Our world is rife with many examples of unintended consequences.
Is it really possible that most people don’t think about the far-reaching effects of their actions and only focus on the short-term benefits?
Not so surprising when you realize that very few individuals think or plan further than a few weeks or months out.
When was the last time you heard of a company actually think past the next quarter? One of the downsides of the current phase is that many folks look for the quick buck, that fast score, the innovation that can create a billion-dollar business overnight. When you look at the numbers, almost all billion dollars businesses are NOT built overnight.
The reality is that people do not look very far down the road when planning and only look at the immediate consequences of their actions when they make a decision. For example, if I increase this price, then I will reap the profits. People will be willing to pay that little bit more.

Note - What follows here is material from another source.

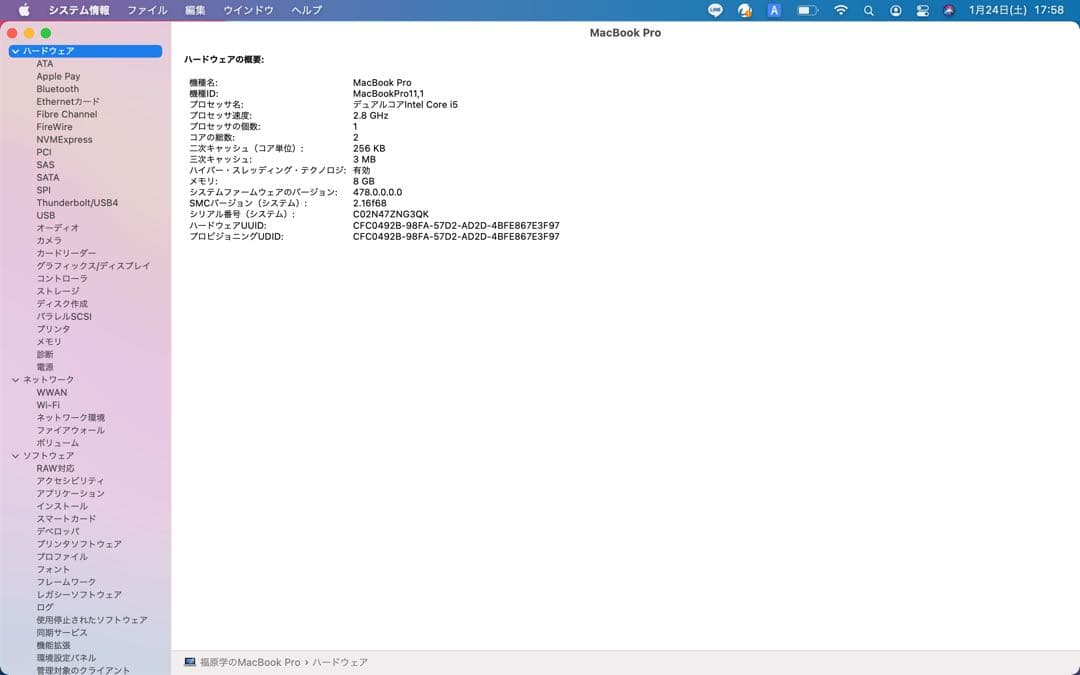Collapse the ハードウェア section

point(14,50)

Here is an example: in Canada, cigarettes were expensive due to the high taxes the Canadian government had put on the packs. Smokers were paying more and more each year, going from $7 a pack to eventually $15 a pack – mostly tax – because the government thought that a) they could use the tax revenue and b) they might be able to deter some folks from smoking due to the high price but c) not that many, as they still needed that sweet tax income. So they continued to hike taxes, not thinking of the unintended possible consequences. Once it reached a certain price, it became profitable for smugglers to start to bring in cigarettes over the border. There were many clashes with police, and the trade just expanded. Eventually, the Canadian government had to lower taxes (when have you ever seen governments lower taxes?!) to stop the smuggling. The smuggling stopped, but eventually, they had to raise prices again to recapture the tax money (and use it to fight the smugglers)

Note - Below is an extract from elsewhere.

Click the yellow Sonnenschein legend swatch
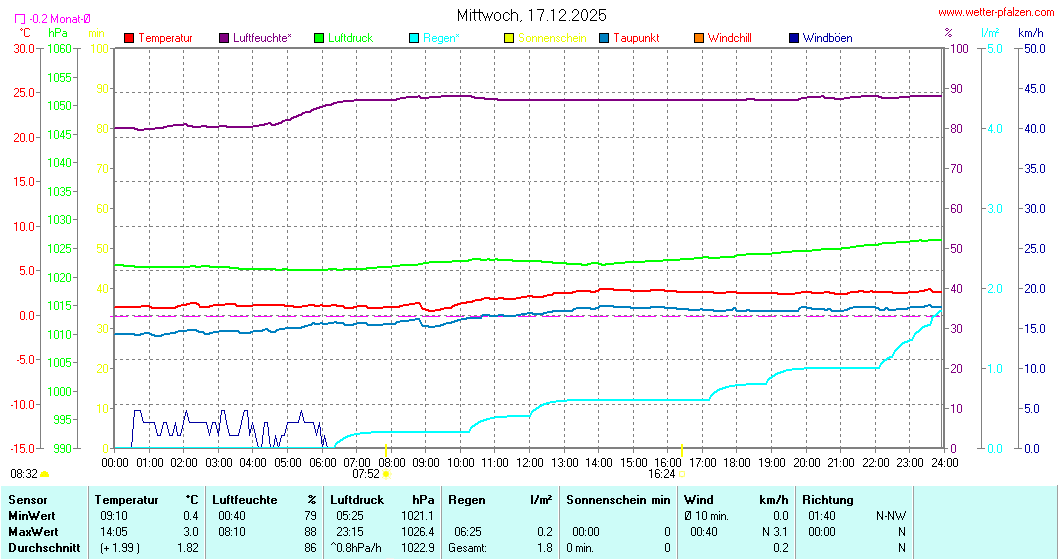The width and height of the screenshot is (1058, 559). (509, 38)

A similar case in New York state. Taxes keep rising, the state thinking that these wealthy folks have plenty of money; what are they going to do? Not thinking that being wealthy, these folks have the most ability to pull up roots and move somewhere else – they head to Florida.
This is not a phenomenon that is restricted to the state – many businesses make the same mistakes – they are thinking “if/then” instead of thinking “if/thenⁿ” possible permutations and downstream consequences of their actions. This is where strategic foresight tools can be used to develop a set of possible scenarios based on a specific action. These scenarios develop a set of possible outcomes of a decision – looking much further out than simply the results of the decision.
You may not be able to head off the full set of consequences of an action, but you may be able to more its effects. Since many decisions are made using past data (and I’ve written before how past data is a completely different reality than future data), then its highly probable that the decision you are planning to make have more consequences than you realize, and only by running some strategic foresight analysis on the decision will you be able to unearth some of the more negative aspects and steer clear of them – or at least mitigate them before they become too onerous.